Der Beauftragte der Bundesregierung für Aussiedlerfragen und nationale Minderheiten, Dr. Bernd Fabritius, hat die Präsidentin des Goethe-Instituts, Prof. Dr. Gesche Joost, und den Generalsekretär des Goethe-Instituts, Johannes Ebert, am 16. Februar zu einem Kennenlerngespräch im Bundesministerium des Innern empfangen. Seit dem 1. Januar 2026 sind die Kompetenzen für die Förderung deutscher Minderheiten im Bundesministerium des Innern (BMI) gebündelt. Im Fokus des Gesprächs stand daran anschließend die Vorstellung der Arbeit und der Austausch zu Projekten des Goethe-Instituts für die deutschen Minderheiten in den mitteleuropäischen Ländern und den Nachfolgestaaten der ehemaligen Sowjetunion.
Austausch in Berlin: Ministerialdirigentin ...

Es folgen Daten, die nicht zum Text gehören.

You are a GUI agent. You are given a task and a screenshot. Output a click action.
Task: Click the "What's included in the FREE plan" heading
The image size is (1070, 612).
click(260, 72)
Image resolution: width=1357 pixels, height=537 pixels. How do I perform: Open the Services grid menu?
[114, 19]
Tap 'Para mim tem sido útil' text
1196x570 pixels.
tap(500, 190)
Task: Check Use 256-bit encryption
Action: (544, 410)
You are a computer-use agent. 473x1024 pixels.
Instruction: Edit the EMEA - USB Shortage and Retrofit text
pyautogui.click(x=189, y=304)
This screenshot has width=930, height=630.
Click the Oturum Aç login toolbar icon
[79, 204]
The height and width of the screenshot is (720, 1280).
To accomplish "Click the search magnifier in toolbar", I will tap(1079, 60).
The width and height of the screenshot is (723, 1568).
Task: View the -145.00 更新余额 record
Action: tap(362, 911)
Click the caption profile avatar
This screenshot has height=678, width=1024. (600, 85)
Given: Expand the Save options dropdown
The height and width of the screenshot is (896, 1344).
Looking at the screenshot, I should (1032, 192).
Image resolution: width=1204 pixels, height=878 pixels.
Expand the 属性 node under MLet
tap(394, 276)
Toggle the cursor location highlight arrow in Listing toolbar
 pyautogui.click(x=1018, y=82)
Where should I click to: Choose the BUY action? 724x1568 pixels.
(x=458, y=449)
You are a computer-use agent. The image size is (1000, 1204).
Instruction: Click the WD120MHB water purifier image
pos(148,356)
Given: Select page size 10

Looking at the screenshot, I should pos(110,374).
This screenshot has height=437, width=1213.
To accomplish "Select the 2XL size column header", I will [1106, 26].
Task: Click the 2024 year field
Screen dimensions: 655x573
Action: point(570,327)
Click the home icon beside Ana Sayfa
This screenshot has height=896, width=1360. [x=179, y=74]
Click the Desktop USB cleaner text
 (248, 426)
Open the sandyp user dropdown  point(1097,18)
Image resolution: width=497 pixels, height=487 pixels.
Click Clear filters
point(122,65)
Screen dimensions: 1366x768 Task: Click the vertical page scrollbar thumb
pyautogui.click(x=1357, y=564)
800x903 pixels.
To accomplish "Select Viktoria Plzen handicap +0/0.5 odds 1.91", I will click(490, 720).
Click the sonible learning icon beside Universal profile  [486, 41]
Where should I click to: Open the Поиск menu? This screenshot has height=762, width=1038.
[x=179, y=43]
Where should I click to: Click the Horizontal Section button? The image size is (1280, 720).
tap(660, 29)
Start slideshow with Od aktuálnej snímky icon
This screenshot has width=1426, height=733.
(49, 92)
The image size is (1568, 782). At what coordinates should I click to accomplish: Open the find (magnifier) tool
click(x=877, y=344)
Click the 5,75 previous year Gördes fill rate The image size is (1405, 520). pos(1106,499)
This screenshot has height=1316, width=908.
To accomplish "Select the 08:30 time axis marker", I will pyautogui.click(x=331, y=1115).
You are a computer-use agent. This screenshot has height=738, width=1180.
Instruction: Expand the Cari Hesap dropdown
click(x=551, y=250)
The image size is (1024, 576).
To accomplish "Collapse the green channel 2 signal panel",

Austausch in Berlin: Ministerialdirigentin Annegret Korff, die Präsidentin des Goethe-Instituts, Prof. Dr. Gesche Joost, Aussiedlerbeauftragter Dr. Bernd Fabritius und der Generalsekretär des Instituts, Johannes Ebert (von links nach rechts). Foto: BMI
„Die Bündelung der Zuständigkeiten im BMI ist ein wichtiger und notwendiger Schritt. Sie schafft klare Verantwortlichkeiten und stärkt die Unterstützung für die deutschen Minderheiten. Die neue Struktur eröffnet neue Blickfelder. Wir sind offen für neue Ideen und wollen erfolgreiche Programme gemeinsam weiterentwickeln“, so Bundesbeauftragter Fabritius. Daran anknüpfend wurde der Austausch insbesondere zum Sprachassistentenprogramm, welches das Goethe-Institut seit vielen Jahren in Zentralasien, in der Ukraine und in der Russischen Föderation etabliert hat, zur Kultur- und Bildungsarbeit sowie zur Arbeit der Jugendvertreter der deutschen Minderheit vertieft. Bundesbeauftragter Fabritius: „Das Goethe-Institut leistet seit vielen Jahren hervorragende Arbeit. Das Sprachassistenzprogramm ist ein Vorzeigeprojekt – es stärkt Sprache, Selbstbewusstsein und die kulturelle Verbindung junger Menschen zu ihren Wurzeln.“

Darüber hinaus betonten beide Seiten die Bedeutung der Jugendarbeit, die einen zentralen Baustein zur Identitätsfestigung und zur Zukunftssicherung der Minderheitenstrukturen darstellt. Angehörige der deutschen Minderheit sind die wichtigen Akteure der Auswärtigen Kultur- und Bildungspolitik – vor Ort und im europäischen Kontext. Beide Seiten dankten einander für den offenen Austausch und bekräftigten ihre Absicht einer konstruktiven und zukunftsorientierten Zusammenarbeit.